Making RCSlice and DIP74 work with const and immutable
via Digitalmars-d
digitalmars-d at puremagic.com
Sun Mar 1 05:43:44 PST 2015
On Sunday, 1 March 2015 at 06:42:02 UTC, H. S. Teoh wrote:
> On Sun, Mar 01, 2015 at 12:53:24PM +1000, Manu via
> Digitalmars-d wrote:
>> On 1 March 2015 at 12:48, Andrei Alexandrescu via Digitalmars-d
>> <digitalmars-d at puremagic.com> wrote:
>> > On 2/28/15 6:33 PM, Manu via Digitalmars-d wrote:
>> >>
>> >> one of the biggest recurring
>> >> complaints relating to the D type system
>> >
>> >
>> > That didn't get talked about in I don't remember. -- Andrei
>>
>> So, what's the solution?
>> I've never complained about it, but I still have this problem
>> regularly. The solution in my experience is; 'everything is
>> always
>> mutable'.
>
> I ran into the same problem, and as a result I hardly ever make
> use of
> D's const system.
>
> One possible solution that occurred to me, though, is to
> introduce a
> kind of "logical const" template that constructs a
> partially-const type,
> with the "logical data" parts const/immutable/etc., but the
> "metadata"
> parts mutable.
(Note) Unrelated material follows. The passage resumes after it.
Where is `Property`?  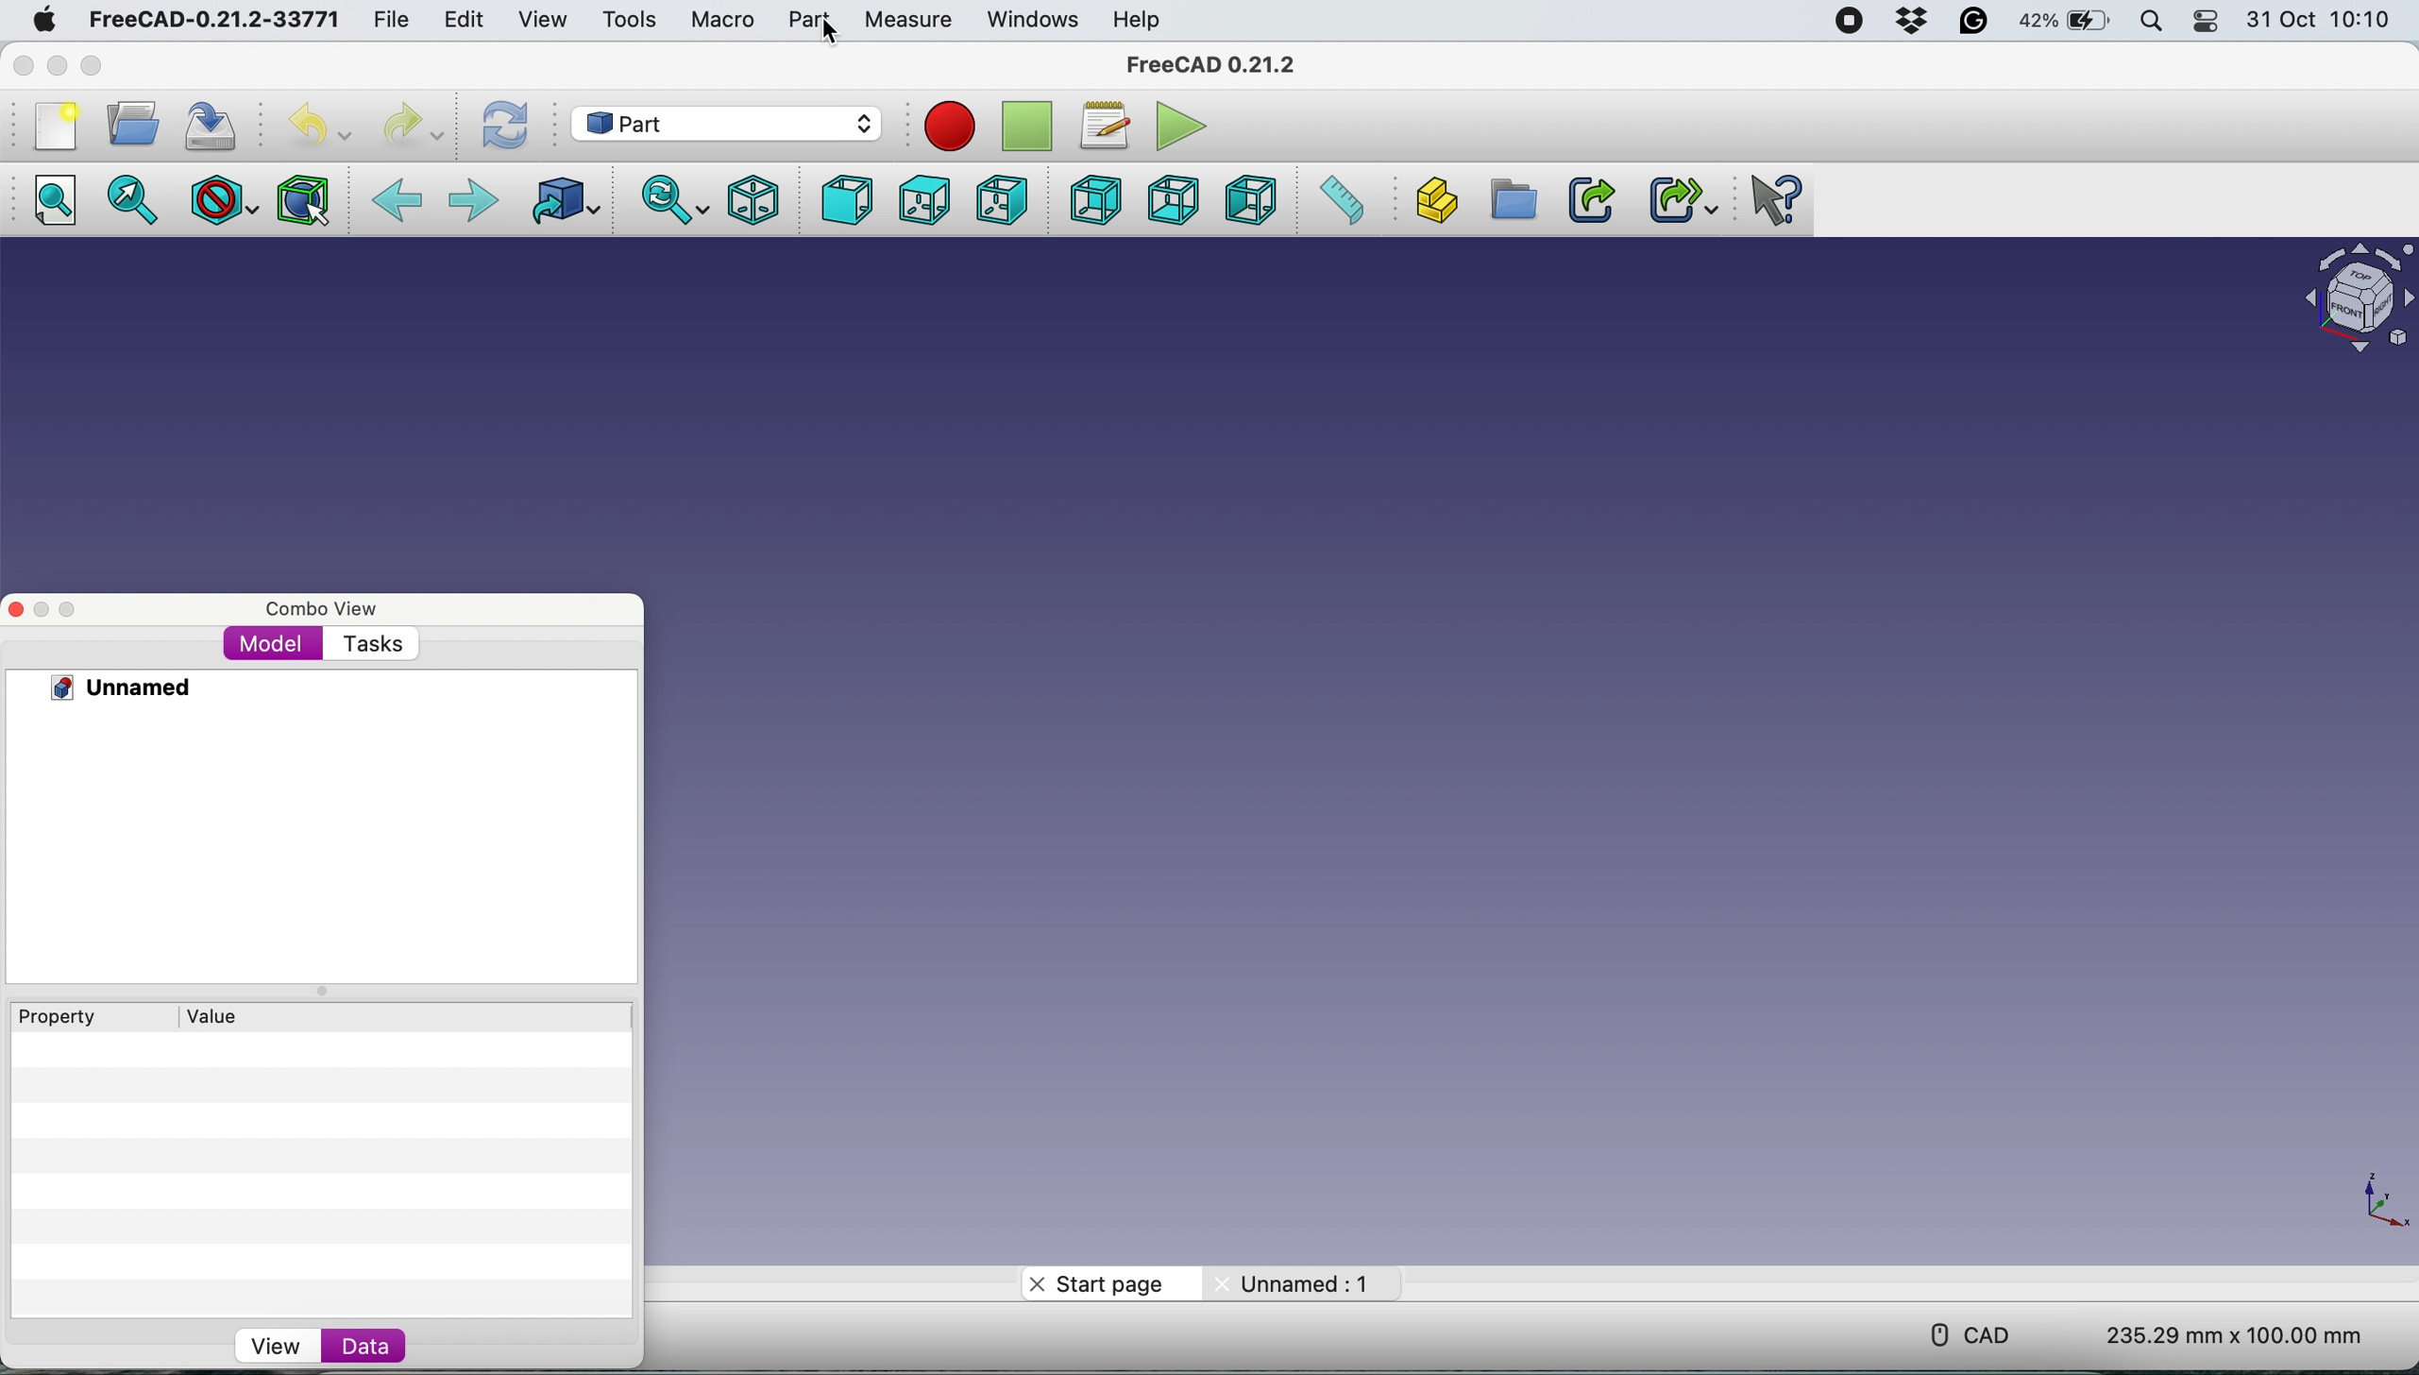 Property is located at coordinates (57, 1016).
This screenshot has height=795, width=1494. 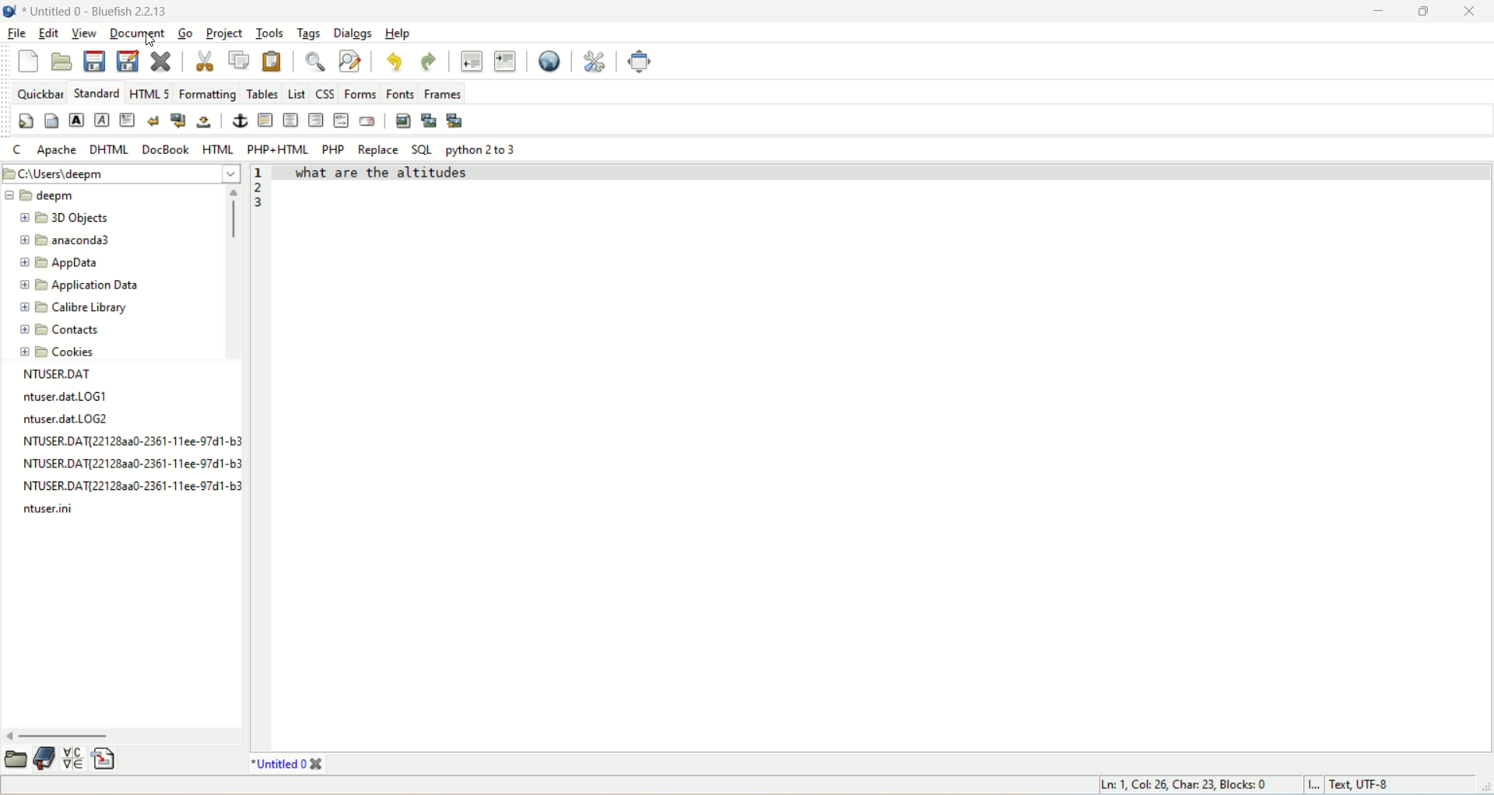 What do you see at coordinates (160, 62) in the screenshot?
I see `close current file` at bounding box center [160, 62].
User-defined attributes could be used for this
> purpose:
>
> struct Metadata {}
>
> class MyClass {
> int field; // regular data field
> @Metadata int fieldCache; // metadata
> ...
> }
>
> template Const(T) {
> class Const {
> const {
> // insert stuff not marked with
> // @Metadata here
> }
> // insert stuff marked with @Metadata here
> }
> }
>
> So then Const!MyClass is a modified version of MyClass where
> the data
> fields are const (similarly, we can define Immutable for the
> analogous
> purpose) but the fields marked as metadata will remain mutable.
>
> Of course, this is just a crude first stab at the problem; I'm
> sure
> there's plenty of room for refinement to make it more usable,
> and to
> address some obvious roadblocks, like how to make MyClass
> implicitly
> convertible to Const!MyClass, etc.. But it seems likely that D's
> template machinery can actually express this in a way that does
> not
> violate the guarantee of physical const.
You still cannot access it through a const reference, though.